*Your objective*:
Update the listing from the line containing "Screen dimensions: 1280x900" through the line containing "(x=892, y=772)", swapping "checkbox" for "toggle" and leaving everything else unchanged. Leave the pictures out of your answer.

*Material supplied*:
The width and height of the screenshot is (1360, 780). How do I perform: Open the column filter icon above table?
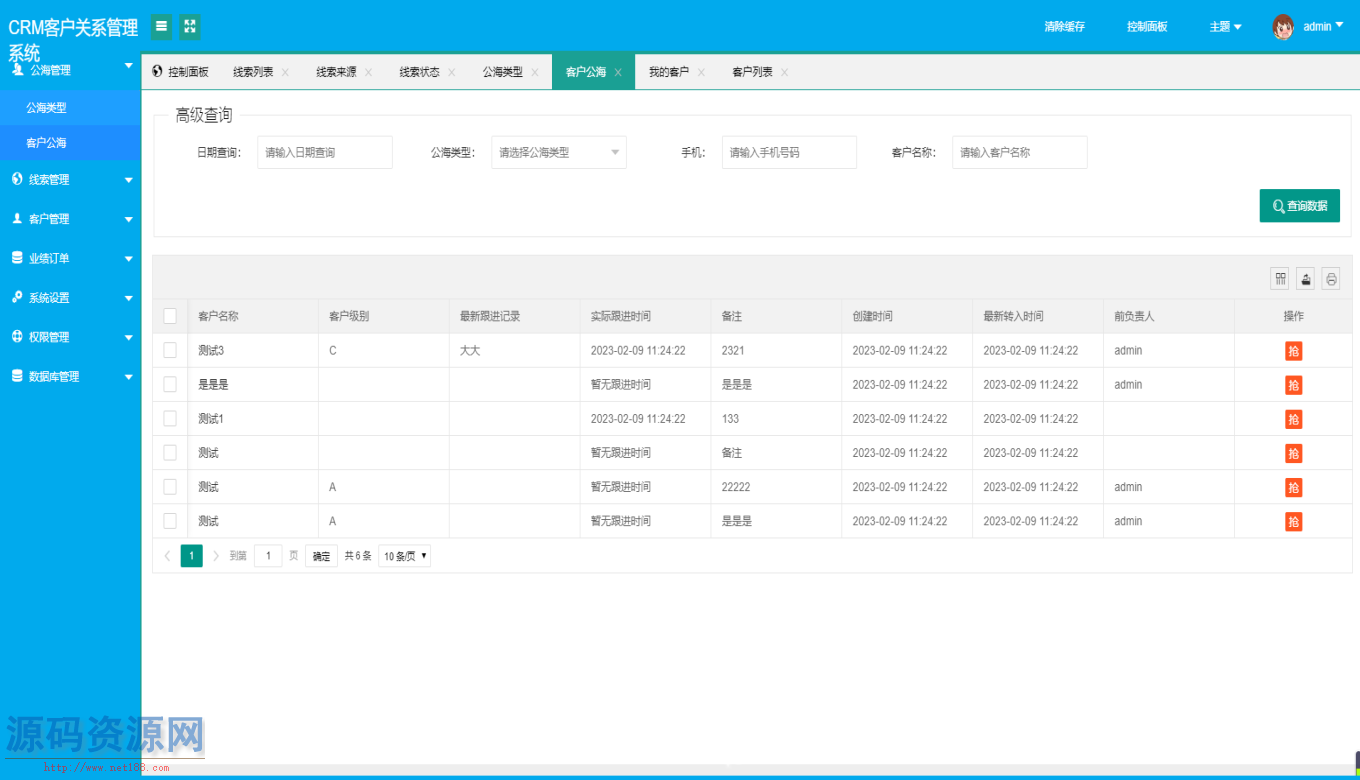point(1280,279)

* * *

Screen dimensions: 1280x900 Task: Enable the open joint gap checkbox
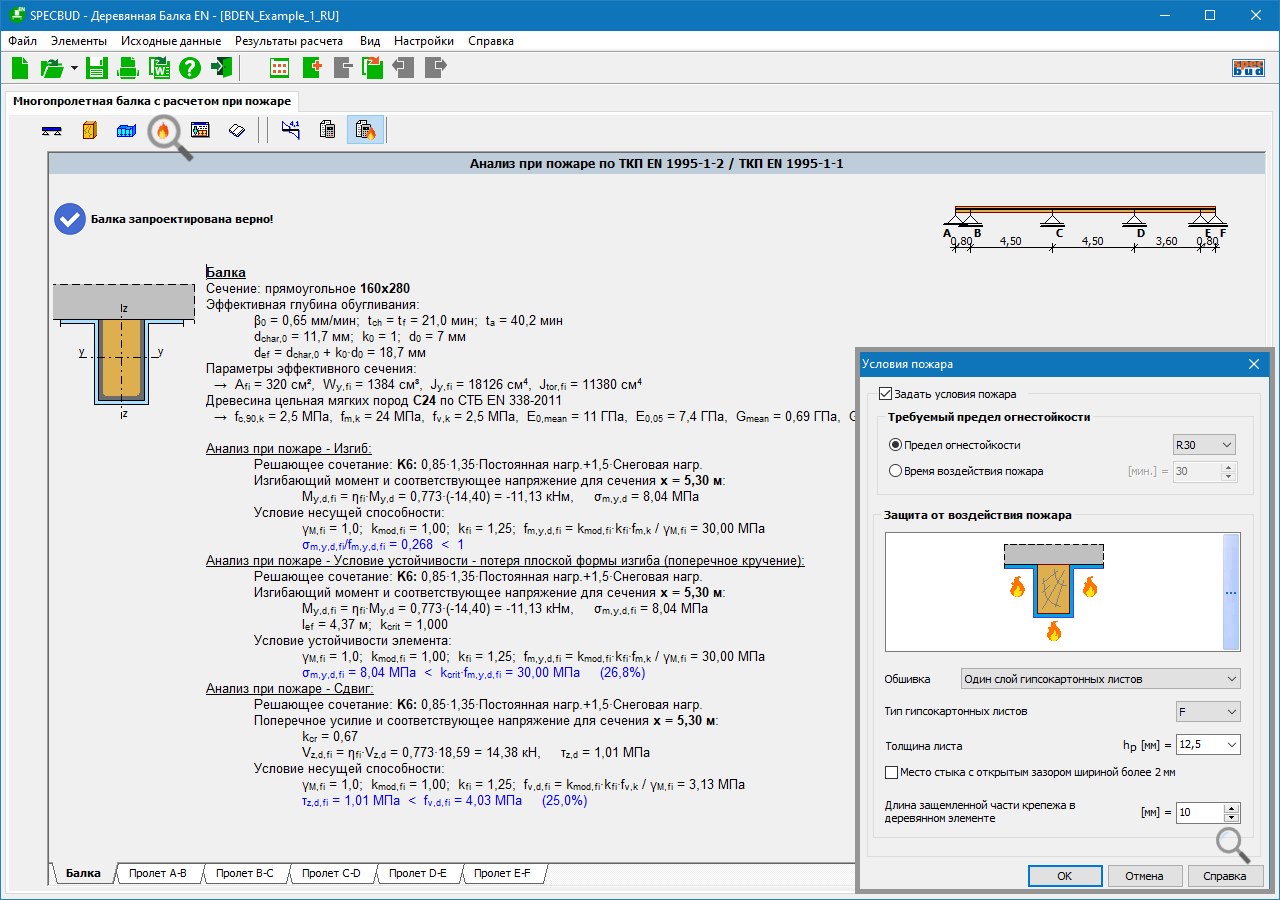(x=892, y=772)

...

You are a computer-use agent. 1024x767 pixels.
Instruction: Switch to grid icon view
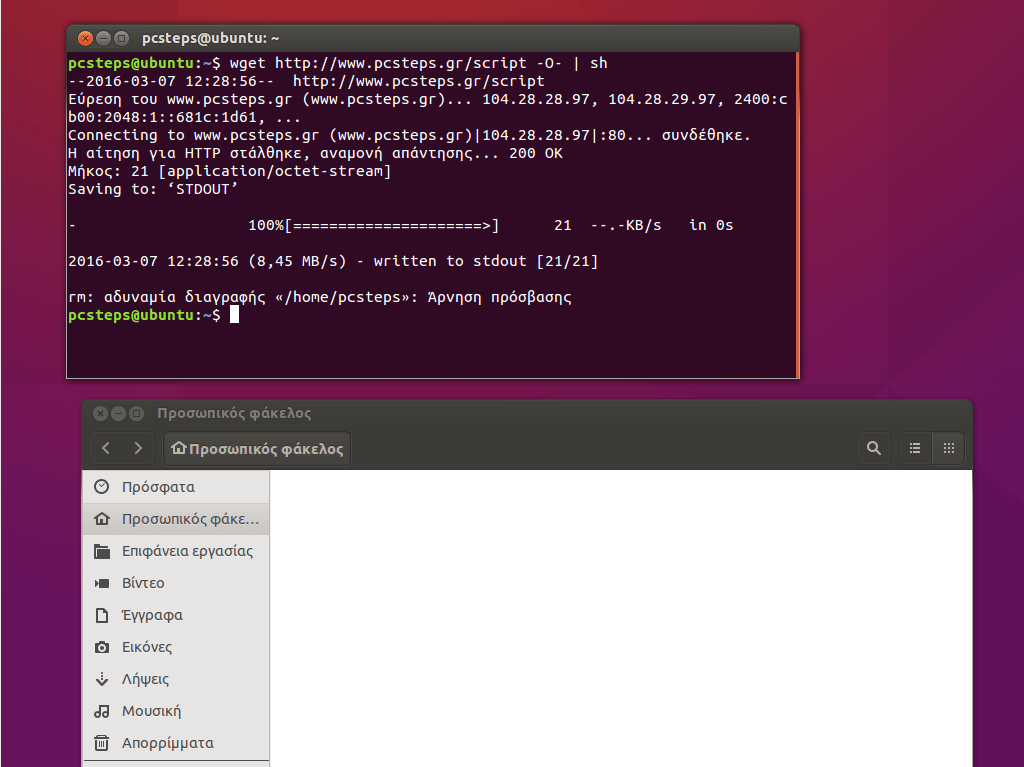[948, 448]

*Full response*:
Screen dimensions: 1280x900 Task: Enable the open joint gap toggle
(x=892, y=772)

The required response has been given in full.